Pinker called the conscious mind “a spin doctor, not the commander in chief,” while Gazzaniga referred to the left brain as “the interpreter.” In his book, “Phantoms in the Brain,” VS Ramachandran wrote, “[t]he left hemisphere’s job is to create a belief system or model and to fold new experiences into that belief system. If confronted with some new information that doesn’t fit the model, it relies on Freudian defence mechanisms to deny, repress or confabulate – anything to preserve the status quo.”

In other words, the left brain’s job to to make sense of the world and build a coherent worldview. This isn’t easy. The world is full of complicated phenomena, and the most intelligent among us would not be able to make sense of it all if we tried to place each disparate event in its proper perspective. We would be perpetually bewildered.

To deal with this, our brains evolved to seek patterns in everything. Michael Shermer, in his book “How We believe,” wrote: “Those who were best at finding patterns (standing upwind of game animals is bad for the hunt, cow manure is good for the crops) left behind the most offspring.” Of course, while we are especially good at seeking patterns in everything, not all patterns are meaningful, and many simply come from confusing correlation with causation. Thus, a cricketer who makes a century when he happens to have a red handkerchief in his pocket may carry that handkerchief with him for the rest of his career.
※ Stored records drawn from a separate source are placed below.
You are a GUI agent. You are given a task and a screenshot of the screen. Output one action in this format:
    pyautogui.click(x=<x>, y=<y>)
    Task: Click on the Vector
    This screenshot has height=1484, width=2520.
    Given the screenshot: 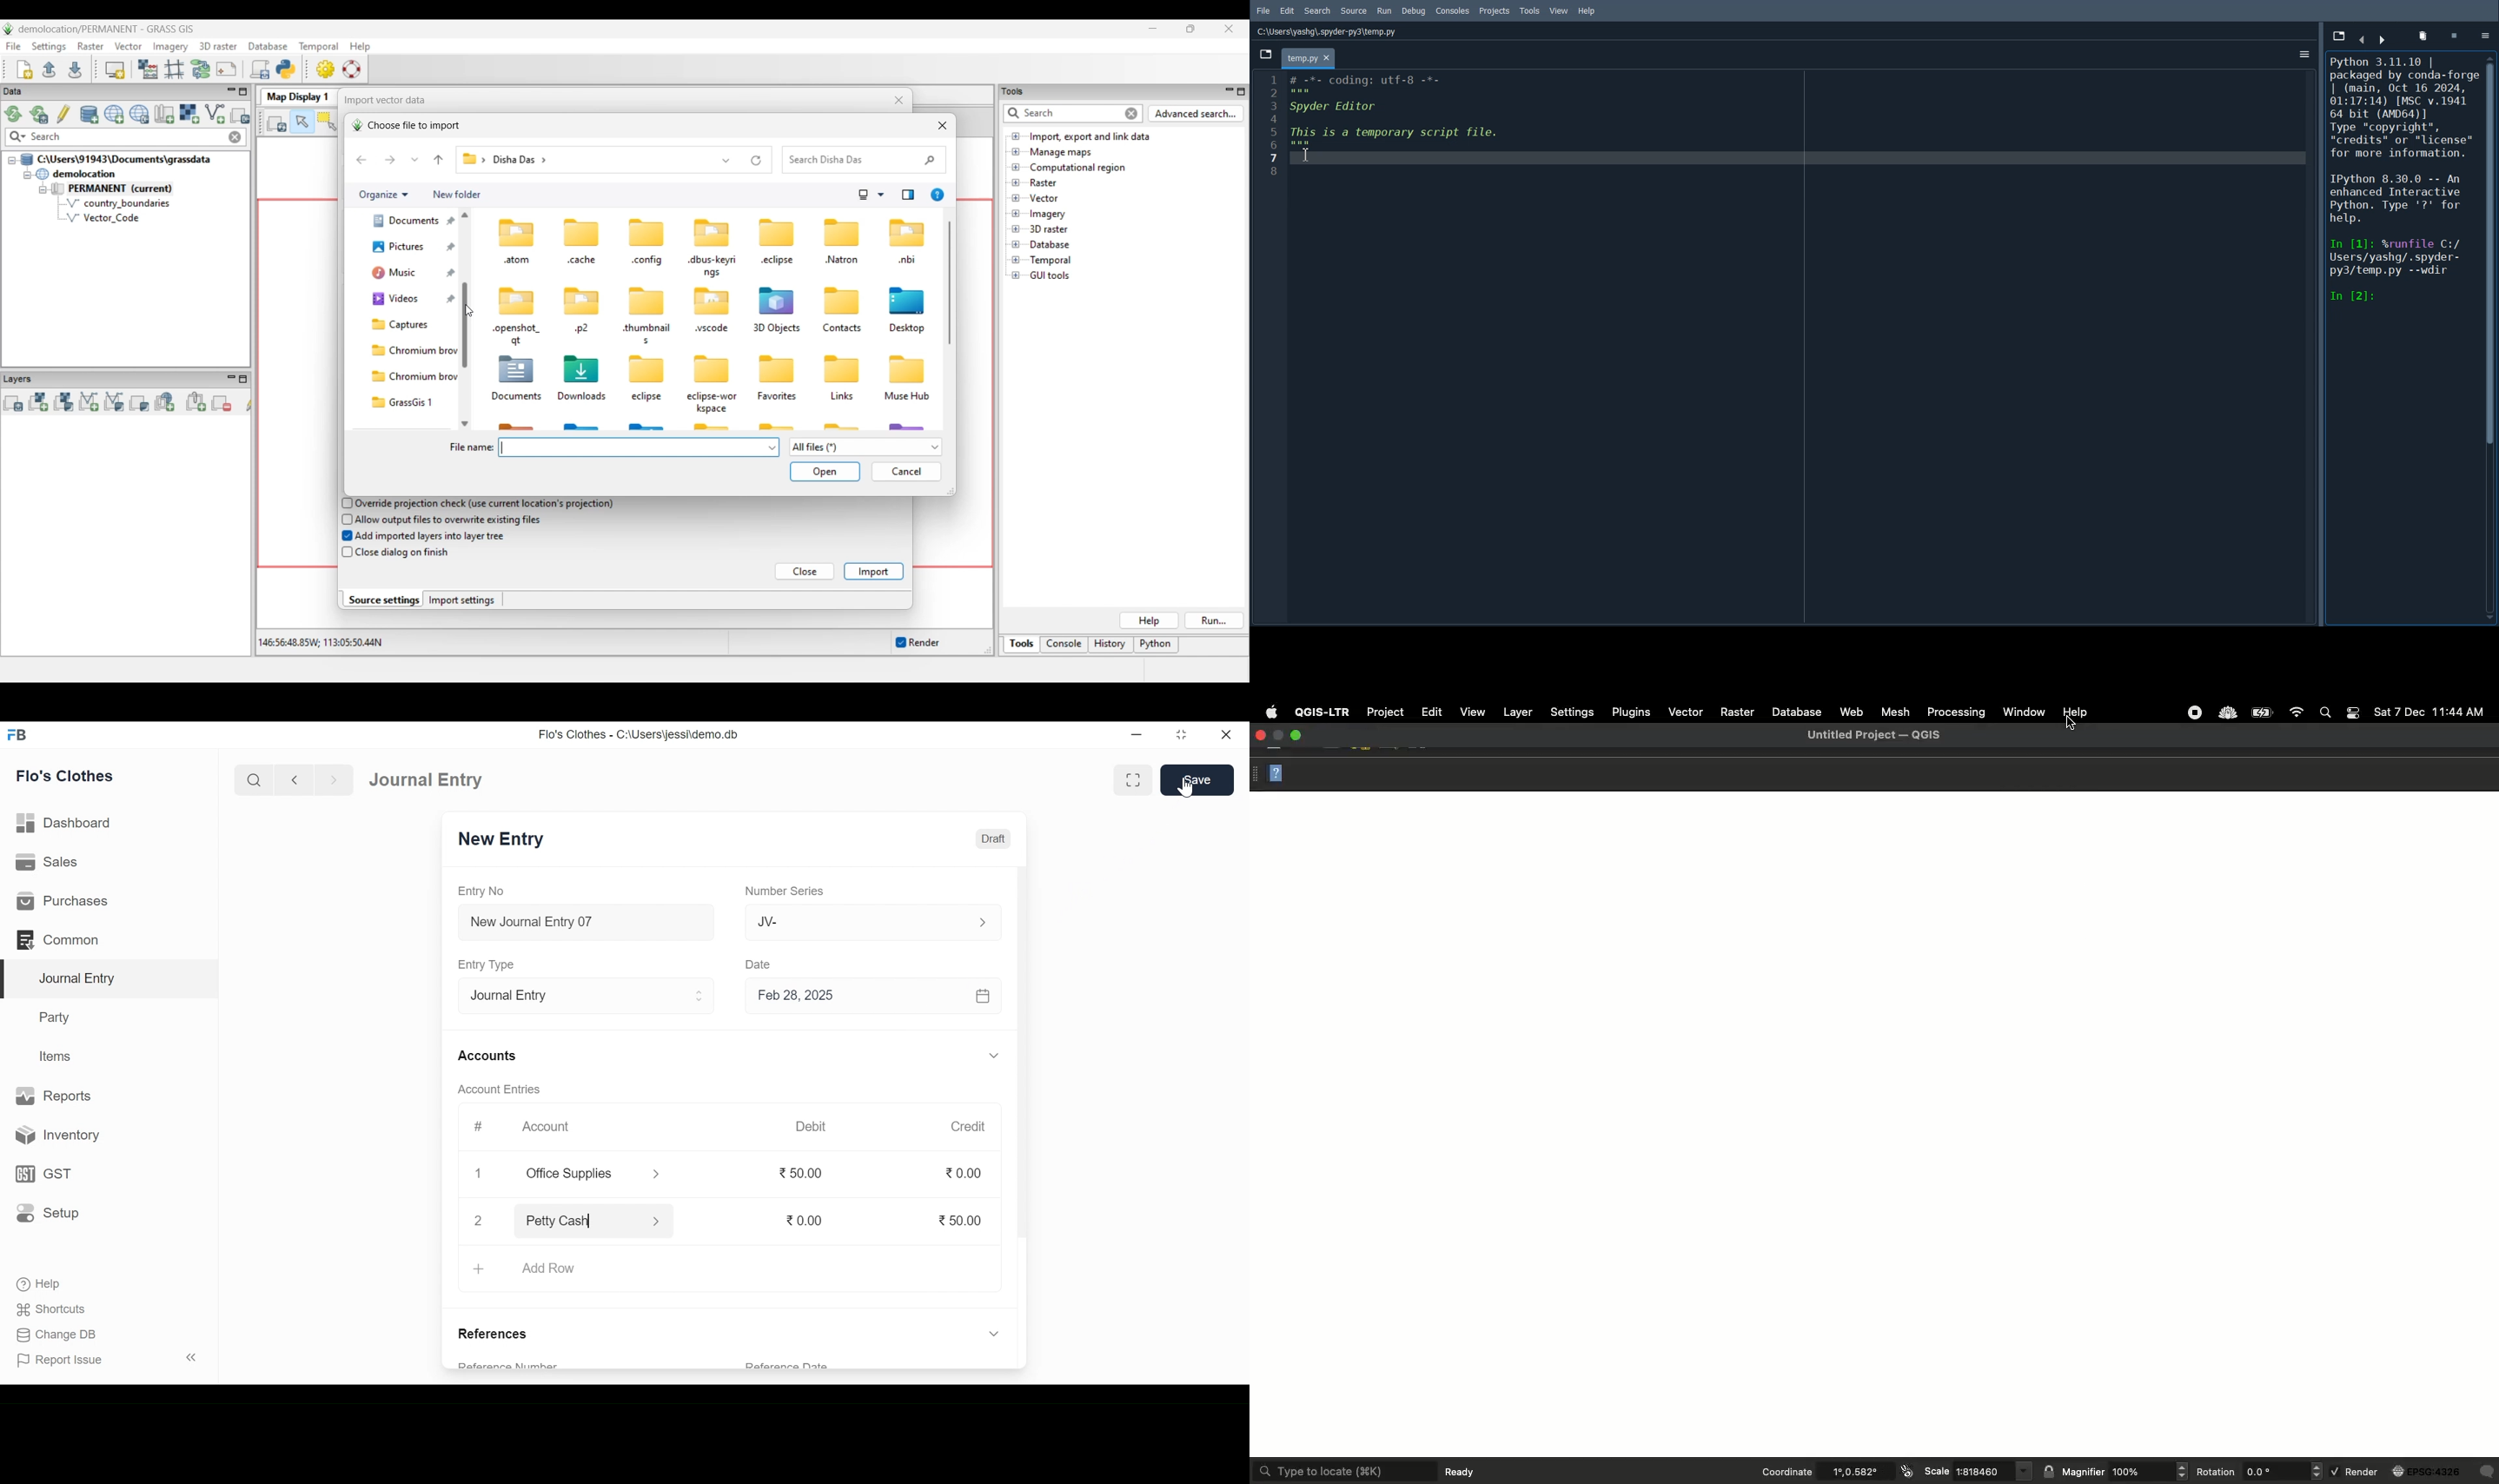 What is the action you would take?
    pyautogui.click(x=1686, y=712)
Indeed, this explains religion. For much of our existence, science hasn’t been around (or able) to answer the big questions of the day. We’d have gone mad thinking about it all if we didn’t have religion to give us ready-made patterns that explained everything. Similarly, in the modern world, we have all kinds of belief systems that help make sense of the world around us, and provide us with cognitive shortcuts to think about the world.
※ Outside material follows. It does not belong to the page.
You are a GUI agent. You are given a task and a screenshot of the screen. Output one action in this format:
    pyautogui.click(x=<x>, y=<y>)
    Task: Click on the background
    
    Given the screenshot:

When these belief systems are attacked, it is natural for us to not want to have to rethink them. As an economist would say, that would be inefficient, wasting too much time and energy. Thus, various kinds of defence mechanisms originate for this purpose, such as the confirmation bias, which is a tendency to consider only evidence that fits our existing beliefs. A believer in astrology would do this, for example, by considering all correct predictions by an astrologer to be proof of its validity, while ignoring the ones that turn out false.

And indeed, this is why most arguments, especially about politics and economics, are so frustrating. If both sides have firm beliefs, they stand little chance of convincing the other person, for most reasoned argument in such cases is rationalisation couched as reason. The next time you get into one of those arguments, and witness one of them, you will actually be able to observe this happening. The delight of it all is that the people involved will not be aware of this process, and will honestly believe themselves to be open-minded individuals who are, well, thinking it through. But that is mostly self-deception.